Syrië: Botsing van culturen

De botsing van culturen in Syrië gaat niet over Syrië. Het gaat over Daesh (een lokale term voor ISIS), en het gaat dus over ons.

Daesh is van oorsprong een soennitische militie, opgericht door mensen uit voormalige legereenheden van Saddam Hussain in Irak. In Irak trokken zij ten strijde tegen de sjiitische regering in Bagdad met haar door Amerikanen getrainde leger en sjiitische milities. Het leidde in Irak tot grote aanslagen en vergeldingsacties, over en weer. Vluchtelingen voor het geweld kwamen in Jordanië en Syrië terecht.
Toen het sjiitische regime van Bashir Assad in buurland Syrië twee jaar lang de vreedzame oppositie met wapens had bestookt, ontstonden er ook daar milities die de gewapende strijd met het regime aan gingen. Onder de moslims waren het vooral Sunni die tegen Assad wilden vechten. Zij riepen twee bondgenoten te hulp: Al Qaida (Nusra in Syrië) en Daesh. De strijd tegen Assad was nu niet langer een strijd om democratie, maar kreeg het karakter van een godsdienstoorlog van Sunni tegen Shia.

Tsjetsjeense commando’s en Bosnische commando’s en anderen sloten zich aan. Moslims uit westerse landen radicaliseerden en reisden als strijder naar Syrië. Tegelijk ging Daesh zich steeds sterker internationaal profileren waardoor ze aantrekkelijk werd voor westerse jihadisten. Om dat te onderstrepen, creëerde Daesh een kalifaat om haar rabiate ideologie in praktijk te brengen. Raqqa in Noord-Syrië werd de hoofdstad.
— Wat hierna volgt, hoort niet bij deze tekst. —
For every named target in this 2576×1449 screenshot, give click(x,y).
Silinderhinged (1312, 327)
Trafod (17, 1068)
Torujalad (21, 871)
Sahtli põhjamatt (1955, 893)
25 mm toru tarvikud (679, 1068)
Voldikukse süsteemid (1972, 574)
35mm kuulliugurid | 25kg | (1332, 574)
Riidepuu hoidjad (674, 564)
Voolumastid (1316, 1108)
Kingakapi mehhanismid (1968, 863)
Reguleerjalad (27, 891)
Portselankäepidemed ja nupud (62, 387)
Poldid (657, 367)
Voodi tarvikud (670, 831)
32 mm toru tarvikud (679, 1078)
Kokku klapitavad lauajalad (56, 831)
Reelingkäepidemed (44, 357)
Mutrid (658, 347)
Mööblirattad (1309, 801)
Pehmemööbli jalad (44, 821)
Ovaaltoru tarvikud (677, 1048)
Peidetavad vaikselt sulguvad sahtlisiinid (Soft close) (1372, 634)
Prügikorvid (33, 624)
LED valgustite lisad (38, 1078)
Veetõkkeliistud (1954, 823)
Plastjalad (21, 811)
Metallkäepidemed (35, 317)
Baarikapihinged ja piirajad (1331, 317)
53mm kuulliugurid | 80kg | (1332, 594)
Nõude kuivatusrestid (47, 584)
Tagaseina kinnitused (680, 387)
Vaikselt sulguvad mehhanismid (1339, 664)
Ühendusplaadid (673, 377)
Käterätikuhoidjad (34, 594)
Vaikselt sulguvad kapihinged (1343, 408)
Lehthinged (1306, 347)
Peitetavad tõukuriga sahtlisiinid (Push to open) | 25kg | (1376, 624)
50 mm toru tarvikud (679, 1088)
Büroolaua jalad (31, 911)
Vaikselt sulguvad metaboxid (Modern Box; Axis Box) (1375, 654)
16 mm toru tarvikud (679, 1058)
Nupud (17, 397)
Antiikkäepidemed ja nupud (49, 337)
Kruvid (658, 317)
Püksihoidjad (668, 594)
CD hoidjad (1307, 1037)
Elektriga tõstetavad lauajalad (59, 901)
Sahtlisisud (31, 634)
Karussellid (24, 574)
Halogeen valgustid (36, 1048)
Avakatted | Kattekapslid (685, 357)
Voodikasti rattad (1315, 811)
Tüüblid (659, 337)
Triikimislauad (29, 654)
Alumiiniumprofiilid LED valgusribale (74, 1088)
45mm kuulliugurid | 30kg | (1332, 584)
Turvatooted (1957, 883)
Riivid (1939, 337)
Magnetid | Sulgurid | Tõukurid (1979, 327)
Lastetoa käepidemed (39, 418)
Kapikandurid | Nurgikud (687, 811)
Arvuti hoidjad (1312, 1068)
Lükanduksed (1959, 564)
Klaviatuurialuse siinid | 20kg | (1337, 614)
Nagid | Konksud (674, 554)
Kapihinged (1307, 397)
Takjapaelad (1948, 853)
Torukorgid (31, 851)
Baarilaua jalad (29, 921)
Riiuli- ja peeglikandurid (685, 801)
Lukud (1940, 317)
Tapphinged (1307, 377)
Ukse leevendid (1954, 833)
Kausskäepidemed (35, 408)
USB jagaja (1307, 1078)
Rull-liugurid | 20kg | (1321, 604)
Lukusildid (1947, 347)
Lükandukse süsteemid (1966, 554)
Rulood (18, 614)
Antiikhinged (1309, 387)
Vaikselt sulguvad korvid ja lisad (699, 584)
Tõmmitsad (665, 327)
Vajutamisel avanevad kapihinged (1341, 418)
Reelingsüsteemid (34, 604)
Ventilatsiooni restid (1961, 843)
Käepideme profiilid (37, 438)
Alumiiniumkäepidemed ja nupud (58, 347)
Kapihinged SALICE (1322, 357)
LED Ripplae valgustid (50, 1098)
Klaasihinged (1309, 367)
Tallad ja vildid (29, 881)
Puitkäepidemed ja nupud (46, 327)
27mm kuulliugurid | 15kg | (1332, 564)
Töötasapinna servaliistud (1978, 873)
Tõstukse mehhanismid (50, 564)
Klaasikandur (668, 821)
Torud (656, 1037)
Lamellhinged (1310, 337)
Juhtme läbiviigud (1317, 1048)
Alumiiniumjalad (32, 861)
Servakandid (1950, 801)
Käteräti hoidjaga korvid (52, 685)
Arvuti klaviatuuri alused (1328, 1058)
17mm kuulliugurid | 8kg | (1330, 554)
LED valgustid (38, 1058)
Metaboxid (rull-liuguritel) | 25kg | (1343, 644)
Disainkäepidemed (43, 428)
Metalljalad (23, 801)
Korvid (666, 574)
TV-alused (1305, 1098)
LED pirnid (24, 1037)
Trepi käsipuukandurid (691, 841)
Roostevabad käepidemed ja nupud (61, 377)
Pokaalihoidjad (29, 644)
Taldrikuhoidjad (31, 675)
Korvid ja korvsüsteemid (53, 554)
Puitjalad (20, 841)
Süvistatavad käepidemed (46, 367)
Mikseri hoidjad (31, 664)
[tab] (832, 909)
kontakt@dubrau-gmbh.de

Nusra (Al Qaida) en Daesh bestrijden ook elkaar, maar Al Qaida is verzwakt terwijl Daesh een aantal slimme communicatiemensen heeft. Met sluwe aanslagen en liquidaties (zoals tegen de jezidi, tegen christenen, tegen homo’s en in Parijs) weten zij Daesh in het wereldnieuws te brengen. Daardoor oogst Daesh bewondering bij labiele westerse jongeren, die een ideologisch dak boven hun hoofd zoeken. Zo veranderde de strijd tegen Assad in Syrië langzamerhand in een heilige oorlog.

Aantrekkingskracht
Wat is de aantrekkingskracht van Daesh op Nederlandse moslimjongeren? Westerse moslimjongeren zitten met een aantal problemen. Ze haten de maatschappij die hun (groot)ouders altijd als minderwaardig heeft behandeld, en waarin ze voor hun gevoel geen gerespecteerde plaats kunnen veroveren. Dat hebben ze als tweede en derde generatie migranten gemeen met de meeste andere migrantenpopulaties.

Maar er is meer. Hun ouders zijn vaak niet goed in staat om hun kinderen richting te geven, omdat hun denkkader beheerst wordt door hun traditionele achtergrond. Met aanwijzingen die voortkomen uit die achtergrond, redden jongeren het vaak niet in Nederland.